SSL and HTTPS
=============

Overall problem: security in the presence of a network adversary.
  Web browser communicates with web servers via network.
  Unlike previous lectures, adversary assumed to intercept, modify packets.
  Turns out this is a good model for many situations:
    Nearby adversaries can intercept packets on wired, wireless networks.
    Adversaries can often spoof packets from arbitrary sources.
  How to build secure systems in the presence of such adversaries?

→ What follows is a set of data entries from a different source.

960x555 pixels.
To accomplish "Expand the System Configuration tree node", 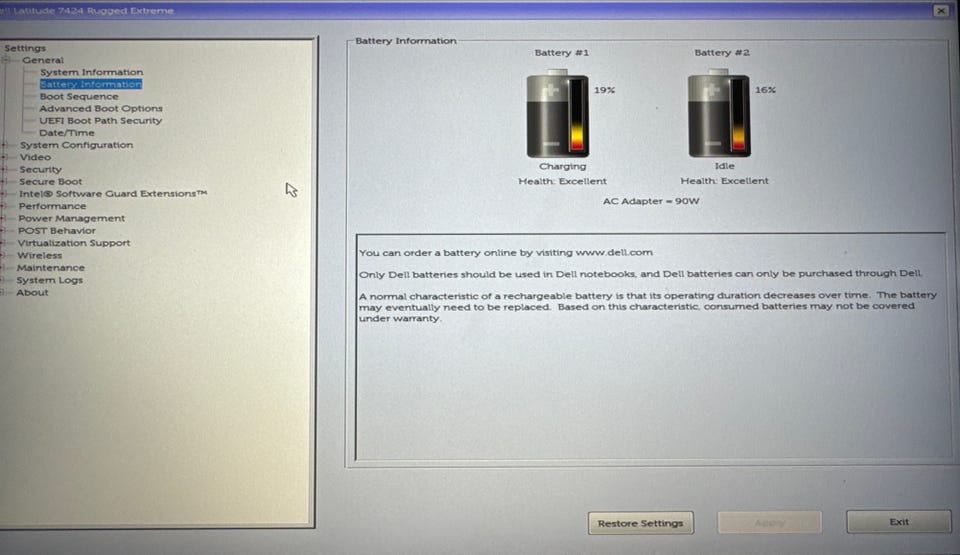I will 4,145.
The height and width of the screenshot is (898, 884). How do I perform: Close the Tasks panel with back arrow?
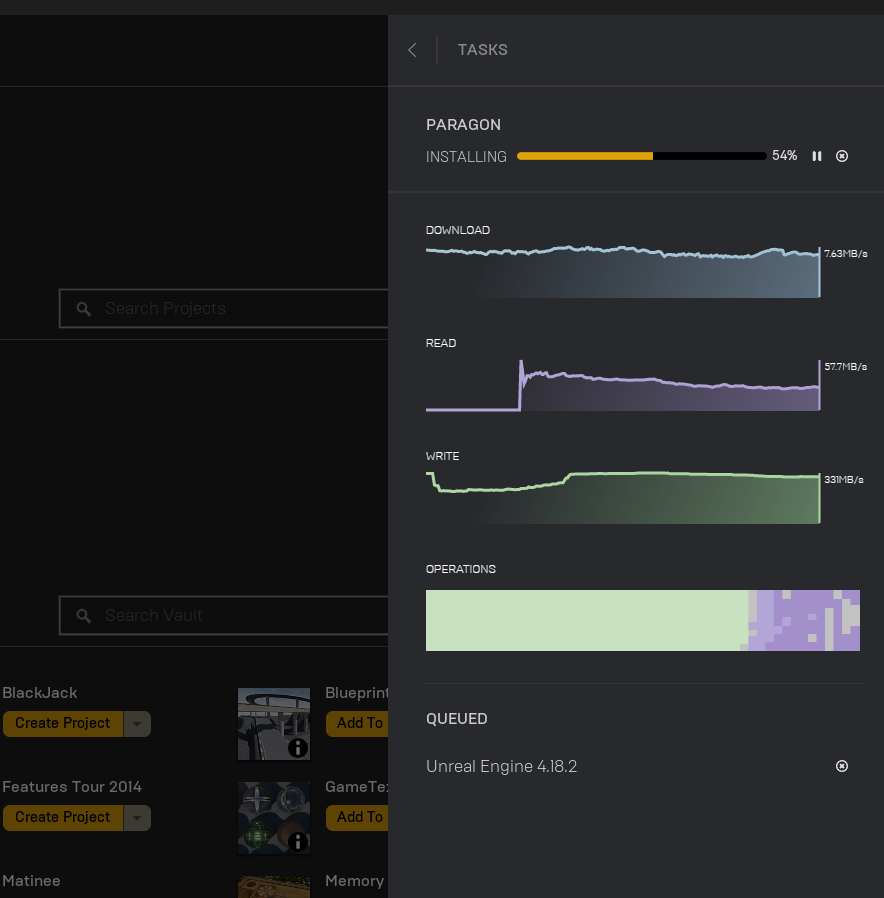tap(412, 50)
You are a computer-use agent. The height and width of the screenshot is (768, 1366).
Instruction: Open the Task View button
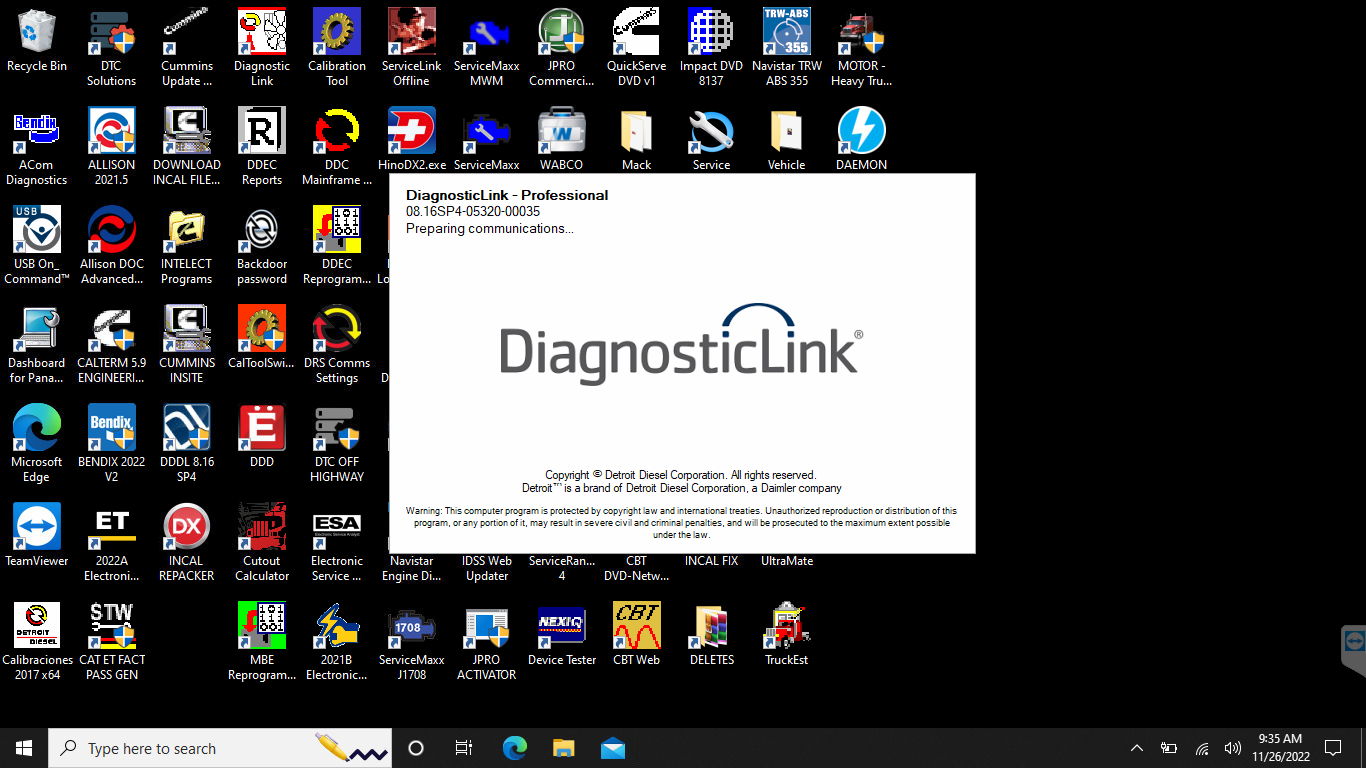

Recall: two kinds of encryption schemes.
  E is encrypt, D is decrypt
  Symmetric key cryptography means same key is used to encrypt & decrypt
    ciphertext = E_k(plaintext)
    plaintext = D_k(ciphertext)
  Asymmetric key (public-key) cryptography: encrypt & decrypt keys differ
    ciphertext = E_PK(plaintext)
    plaintext = D_SK(ciphertext)
    PK and SK are called public and secret (private) key, respectively
  Public-key cryptography is orders of magnitude slower than symmetric

  Encryption provides data secrecy, often also want integrity.
  Message authentication code (MAC) with symmetric keys can provide integrity.
    Look up HMAC if you're interested in more details.
  Can use public-key crypto to sign and verify, almost the opposite:
    Use secret key to generate signature (compute D_SK)
    Use public key to check signature (compute E_PK)

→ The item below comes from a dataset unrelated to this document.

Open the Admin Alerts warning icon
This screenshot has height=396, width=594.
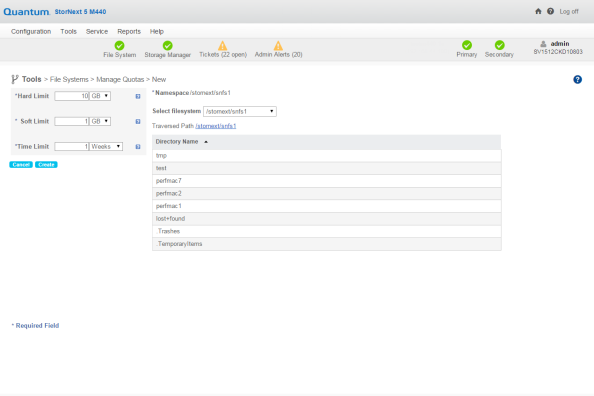pos(278,45)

How to secure network communication with cryptography?  (Simple sketch.)
  Suppose two computers already have a shared secret key.
    Use symmetric encryption and MAC to encrypt, authenticate messages.
    Adversary cannot decrypt or tamper with messages.
  What can we do if two computers don't have a shared secret?
  One possibility: two computers know each other's public keys.
    Use public-key encryption (expensive) to exchange symmetric keys.
    Strawman: A picks symmetric key, encrypts with PK_B, sends to B.
    Now fall back to symmetric encryption/MAC case.
  What can go wrong with strawman?
    Adversary can replay all of A's traffic and B would not notice.
    Solution: have the server send a nonce (random value).
      Incorporate the nonce into the final master secret:
        K_master = f(K_pre-master, nonce)
    Adversary can impersonate A, by sending another symmetric key to B.
    Possible solution (one of many; if B cares who A is):
      B also chooses and send a symmetric key to A, encrypted with PK_A.
      Then both A and B use a hash of the two keys combined.
    Adversary can later obtain SK_B, decrypt symmetric key and all messages.
    Solution: use a key exchange protocol like Diffie-Hellman,
      which provides forward secrecy.
  What if neither computer knows each other's public key?
    Common approach: use a trusted third party to generate certificates.
    Certificate is tuple (name, pubkey), signed by certificate authority.
    Meaning: certificate authority claims that name's public key is pubkey.
    B sends A a pubkey along with a certificate.
    If A trusts certificate authority, continue as above.
    The process to establish K_master is called the "handshake"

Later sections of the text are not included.